When God tells his child, Israel, “Don’t be afraid,” the Lord knows they cannot just shut down their fear; it is installed deeply. He even inplants that understanding in Isaiah’s prophecy of impending doom. I find that very encouraging. Because it means that when God tells me, “Do not be afraid,” he must remember my beginnings, too. I have a story about why I am still afraid inside, even though I can act fearlessly in many ways. I have an “Egypt” in my past where I was hurt. I have huge empires bearing down on me too.
But God is with me! If I did not trust God, I would just have brilliant psychological reasoning to comfort me as I was beaten again. Or worse, I would just have an admonition to “Don’t be afraid,” when my distressing past is meeting my horrifying future.

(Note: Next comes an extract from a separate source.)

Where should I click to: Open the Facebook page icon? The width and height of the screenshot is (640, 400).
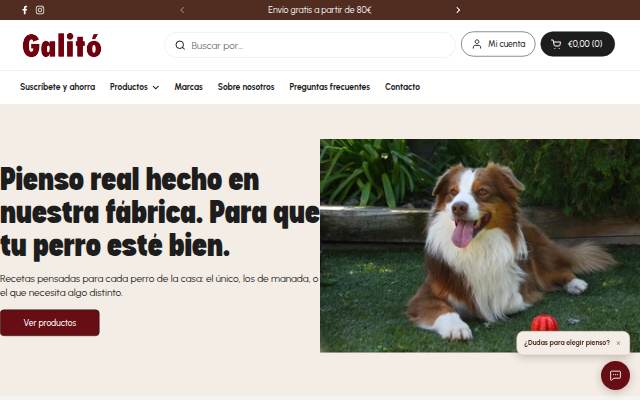[25, 10]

As I was meditating on this verse, I could not help but remember many of the stories of “Egypt” I have heard lately. Several of them were stories of actual beatings! Some of us have stories we don’t even want to tell, they are so painful to recall. Some of us have stories we can’t tell because we can’t remember the traumatic experiences, we blocked them out so completely. All of us have a story about how sin injured us. The stories were being formed when we were just a small human. There is no way God is telling us, “Don’t be afraid,” as if we were never in “Egypt!” He encourages us to not be afraid because we were in “Egypt” and we needed to be rescued. What’s more, we need help because the “Assyrians” are coming upon us.
Do not be afraid because God is with you. If you are bravely on your own in the face of the next gigantic power that is eager to consume you, God be with you. I think that kind of self-reliance is madness, but I admire your courage. Fear can generate a lot of energy. As for me, I am happy that God called me out of “Egypt” and is helping me face my “Assyrians.” God is with me.